Moet de tweetaligheid in Brussel versterkt worden?

Actualiteit
Débat sur le bilinguisme à Bruxelles dans le carde de l'émission Versus sur BX1

De tweetaligheid in Brussel was het onderwerp van debat in het programma Versus, dat werd uitgezonden op woensdag 9 september op de Brusselse zender BX1.

Hieronder vindt u de belangrijkste zaken die de minister van Werk, Bernard Clerfayt, aanhaalde. In de eerste plaats bracht hij het basisprincipe ter zake in herinnering. U kan het debat ook bekijken op de website van BX1.

“Dat het Frans en het Nederlands de officiële talen blijven in Brussel en dat de openbare dienstverlening aan de Brusselaars in beide talen gewaarborgd moet zijn, spreekt voor zich, ondanks het feit dat er in het Brussels Gewest tal van andere talen worden gesproken.”

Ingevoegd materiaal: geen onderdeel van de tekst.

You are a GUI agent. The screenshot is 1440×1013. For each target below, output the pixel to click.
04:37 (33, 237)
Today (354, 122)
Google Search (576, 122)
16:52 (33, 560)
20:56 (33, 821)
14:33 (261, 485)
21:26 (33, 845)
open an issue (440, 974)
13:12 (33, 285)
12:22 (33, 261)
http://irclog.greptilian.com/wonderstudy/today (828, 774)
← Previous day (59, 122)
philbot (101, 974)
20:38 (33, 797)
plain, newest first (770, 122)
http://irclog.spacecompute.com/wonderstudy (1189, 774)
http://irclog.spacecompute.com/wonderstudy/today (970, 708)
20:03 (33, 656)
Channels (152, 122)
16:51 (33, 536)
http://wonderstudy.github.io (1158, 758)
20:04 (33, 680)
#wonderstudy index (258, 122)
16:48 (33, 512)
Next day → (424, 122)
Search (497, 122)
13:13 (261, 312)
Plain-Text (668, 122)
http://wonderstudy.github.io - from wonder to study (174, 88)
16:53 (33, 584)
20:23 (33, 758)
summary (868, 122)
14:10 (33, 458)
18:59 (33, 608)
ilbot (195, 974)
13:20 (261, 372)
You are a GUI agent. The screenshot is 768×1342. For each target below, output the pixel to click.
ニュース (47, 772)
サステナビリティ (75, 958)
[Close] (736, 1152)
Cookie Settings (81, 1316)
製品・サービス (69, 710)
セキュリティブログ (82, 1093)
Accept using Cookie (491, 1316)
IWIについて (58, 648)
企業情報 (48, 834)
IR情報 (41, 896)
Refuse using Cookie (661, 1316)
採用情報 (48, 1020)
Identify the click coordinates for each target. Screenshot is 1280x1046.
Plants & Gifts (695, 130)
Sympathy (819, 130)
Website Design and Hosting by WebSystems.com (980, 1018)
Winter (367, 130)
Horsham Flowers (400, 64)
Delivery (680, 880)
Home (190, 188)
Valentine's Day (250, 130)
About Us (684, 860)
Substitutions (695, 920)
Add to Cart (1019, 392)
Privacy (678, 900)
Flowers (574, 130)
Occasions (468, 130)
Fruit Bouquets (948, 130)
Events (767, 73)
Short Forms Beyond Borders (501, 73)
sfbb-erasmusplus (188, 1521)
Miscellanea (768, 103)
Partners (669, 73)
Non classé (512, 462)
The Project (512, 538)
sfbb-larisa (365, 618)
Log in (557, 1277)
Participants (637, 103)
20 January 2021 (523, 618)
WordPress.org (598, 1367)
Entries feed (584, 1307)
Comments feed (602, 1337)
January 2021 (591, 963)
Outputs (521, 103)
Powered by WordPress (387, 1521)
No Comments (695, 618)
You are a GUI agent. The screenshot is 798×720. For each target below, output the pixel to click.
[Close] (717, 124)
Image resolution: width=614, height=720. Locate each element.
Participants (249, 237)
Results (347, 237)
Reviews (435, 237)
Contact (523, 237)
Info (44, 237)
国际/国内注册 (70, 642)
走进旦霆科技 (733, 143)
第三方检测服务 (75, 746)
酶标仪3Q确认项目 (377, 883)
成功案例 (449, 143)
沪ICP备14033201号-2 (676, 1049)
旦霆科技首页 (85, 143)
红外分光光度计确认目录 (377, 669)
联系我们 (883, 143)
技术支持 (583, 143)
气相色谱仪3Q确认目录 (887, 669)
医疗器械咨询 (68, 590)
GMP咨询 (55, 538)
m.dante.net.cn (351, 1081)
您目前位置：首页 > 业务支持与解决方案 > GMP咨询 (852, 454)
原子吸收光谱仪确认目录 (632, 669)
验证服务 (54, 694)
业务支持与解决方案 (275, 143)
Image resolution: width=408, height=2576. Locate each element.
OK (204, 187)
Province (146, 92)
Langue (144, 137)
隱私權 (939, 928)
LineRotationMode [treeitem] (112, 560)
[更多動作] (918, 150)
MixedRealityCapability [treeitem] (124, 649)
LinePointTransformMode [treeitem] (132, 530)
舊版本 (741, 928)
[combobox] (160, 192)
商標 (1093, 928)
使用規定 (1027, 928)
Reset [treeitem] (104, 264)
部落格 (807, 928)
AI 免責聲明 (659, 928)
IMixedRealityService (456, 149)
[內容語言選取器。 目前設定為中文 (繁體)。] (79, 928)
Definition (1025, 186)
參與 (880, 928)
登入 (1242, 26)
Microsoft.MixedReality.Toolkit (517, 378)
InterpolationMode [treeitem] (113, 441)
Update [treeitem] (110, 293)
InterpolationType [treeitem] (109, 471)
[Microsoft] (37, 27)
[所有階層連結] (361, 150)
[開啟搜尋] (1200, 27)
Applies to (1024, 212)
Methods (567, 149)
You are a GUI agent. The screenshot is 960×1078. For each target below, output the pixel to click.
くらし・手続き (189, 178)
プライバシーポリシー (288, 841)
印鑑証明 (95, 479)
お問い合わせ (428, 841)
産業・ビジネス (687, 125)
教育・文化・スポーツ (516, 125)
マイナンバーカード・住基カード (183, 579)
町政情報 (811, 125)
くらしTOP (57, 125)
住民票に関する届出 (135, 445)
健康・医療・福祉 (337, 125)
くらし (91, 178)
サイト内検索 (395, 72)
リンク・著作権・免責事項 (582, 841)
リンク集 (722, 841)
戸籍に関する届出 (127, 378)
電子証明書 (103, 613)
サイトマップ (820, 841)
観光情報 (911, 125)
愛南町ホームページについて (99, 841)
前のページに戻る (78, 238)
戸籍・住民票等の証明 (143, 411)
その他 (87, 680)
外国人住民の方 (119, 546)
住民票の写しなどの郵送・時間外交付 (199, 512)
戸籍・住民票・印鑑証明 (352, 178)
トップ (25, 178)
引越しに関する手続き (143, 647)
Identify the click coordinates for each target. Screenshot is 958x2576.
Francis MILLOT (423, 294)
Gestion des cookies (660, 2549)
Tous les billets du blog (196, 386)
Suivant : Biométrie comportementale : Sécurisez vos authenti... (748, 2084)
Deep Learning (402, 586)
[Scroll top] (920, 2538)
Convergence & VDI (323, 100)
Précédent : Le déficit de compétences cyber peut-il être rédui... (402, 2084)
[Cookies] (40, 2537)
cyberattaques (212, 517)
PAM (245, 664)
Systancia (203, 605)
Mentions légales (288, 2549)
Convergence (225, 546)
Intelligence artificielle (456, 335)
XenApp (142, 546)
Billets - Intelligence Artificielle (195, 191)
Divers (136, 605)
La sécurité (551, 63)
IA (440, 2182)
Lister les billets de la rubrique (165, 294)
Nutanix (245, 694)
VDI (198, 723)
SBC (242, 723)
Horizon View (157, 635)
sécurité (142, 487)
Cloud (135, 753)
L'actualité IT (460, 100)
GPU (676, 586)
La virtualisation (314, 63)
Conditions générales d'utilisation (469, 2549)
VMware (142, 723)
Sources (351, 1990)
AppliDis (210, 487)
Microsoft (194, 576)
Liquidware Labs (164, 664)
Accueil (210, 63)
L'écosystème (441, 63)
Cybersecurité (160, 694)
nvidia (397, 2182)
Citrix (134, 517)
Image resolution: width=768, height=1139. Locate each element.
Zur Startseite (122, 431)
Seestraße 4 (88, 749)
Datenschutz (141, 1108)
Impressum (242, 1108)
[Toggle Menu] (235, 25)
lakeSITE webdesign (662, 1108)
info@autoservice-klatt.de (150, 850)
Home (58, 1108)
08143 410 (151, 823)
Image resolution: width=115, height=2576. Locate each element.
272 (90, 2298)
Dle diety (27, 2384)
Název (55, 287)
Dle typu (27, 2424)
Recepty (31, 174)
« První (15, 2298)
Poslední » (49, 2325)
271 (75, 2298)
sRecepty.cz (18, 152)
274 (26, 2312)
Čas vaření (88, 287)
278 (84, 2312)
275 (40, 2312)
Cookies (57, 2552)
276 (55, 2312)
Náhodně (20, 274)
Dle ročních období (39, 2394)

Regels die de Brusselaars jobs ontzeggen

Wat het gebruik van de talen in de besturen betreft, dateert de wet van de jaren 1960! Zij bepaalt dat minstens een kwart van de ambtenaren in de gemeenten Nederlandstalig moet zijn, terwijl het aantal Nederlandstaligen in de meeste Brusselse gemeenten tussen 5 en 15% schommelt. Door deze wanverhouding worden jobs aan Franstaligen ontzegd. En voor de gewestelijke besturen bedraagt deze door de wet opgelegde minimumverhouding tot 30%, benadrukt de minister van Werk.

Brulingua, een dienst opgericht door Actiris

Hoe dan ook herhaalde de minister dat er tal van oplossingen bestaan in het Brussels Gewest om talen te leren. Bij Actiris, waarvan hij voogdijminister is, werd de dienst Brulingua tijdens de vorige legislatuur door Didier Gosuin in het leven geroepen. Vandaag is de dienst voor alle Brusselaars toegankelijk.

“De werkelijkheid is wat ze is”

Wat de tweetaligheid betreft, “is de werkelijkheid wat ze is: op de arbeidsmarkt zijn onvoldoende tweetaligen te vinden voor alle administratieve betrekkingen”. Over de specifieke situatie bij de politie preciseerde Bernard Clerfayt dat, hoewel slechts 30 à 40% van de agenten niet slaagde voor het examen voor de andere taal, dat daarom niet betekent dat zij zich niet kunnen uitdrukken in die tweede taal of dat er geen interactie kan zijn met de burgers.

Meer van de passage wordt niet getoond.